Davalı şirket vekili; müvekkili şirket tarafından tescili talep edilen “........” ibaresinin davacıya ait markalardan farklı olduğunu, karıştırılma ihtimalinin bulunmadığını, savunarak davanın reddini istemiştir.
Mahkemece, iddia, savunma ve tüm dosya kapsamına göre; davalı başvurusu ile davacı markalarında müşterek olan “....” ibaresinin oldukça zayıf asgari seviyede bir ayırt edicilik taşıyan unsur olduğu, ilke olarak zayıf ayırtediciliğe sahip “....” ibaresini barındıran davacı markaları ile davalı başvurusunun iltibasa neden olacak düzeyde benzer olduğunun kabul edilemeyeceği, özellikle başvurudaki farklılığı oluşturan “İ....İ” ilavelerinin ortak unsur olan “....” sözcüğüne göre daha yüksek bir ayırtediciliğe sahip bulunduğu, ".... (logo) " unsurunun davalıya ait tanınmış çatı marka konumunda bulunduğu ve genel izlenimde de hakim olduğu, bu nedenle en alt seviyede ayırt edicilik taşıyan “....” ibaresinin müşterek olmasından hareketle taraf işaretlerinin benzerliğinden söz edilemeyeceği, sonuç olarak davalıya ait başvurunun işitsel, görsel, kavramsal ve genel izlenim olarak davacının tek veya asıl unsuru “....” ibaresinden oluşan markalarına benzer olmadığı ve iltibas ihtimalinden de bahsedilemeyeceği, gerekçesiyle davanın reddine karar verilmiştir.

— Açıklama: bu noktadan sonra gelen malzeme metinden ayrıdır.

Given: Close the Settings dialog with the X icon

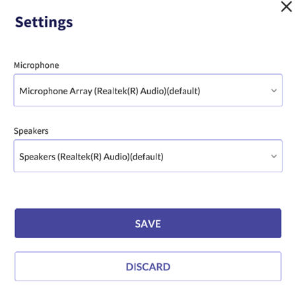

Kararı, davacı vekili temyiz etmiştir.
Dava dosyası içerisindeki bilgi ve belgelere, mahkeme kararının gerekçesinde dayanılan delillerin tartışılıp, değerlendirilmesinde usul ve yasaya aykırı bir yön bulunmamasına göre, davacı vekilinin tüm temyiz itirazları yerinde değildir.
SONUÇ: Yukarıda açıklanan nedenlerden dolayı, davacı vekilinin bütün temyiz itirazlarının reddiyle usul ve kanuna uygun bulunan hükmün ONANMASINA, aşağıda yazılı bakiye 01,50 TL temyiz ilam harcının temyiz edenden alınmasına, .../.../2016 tarihinde oybirliğiyle karar verildi.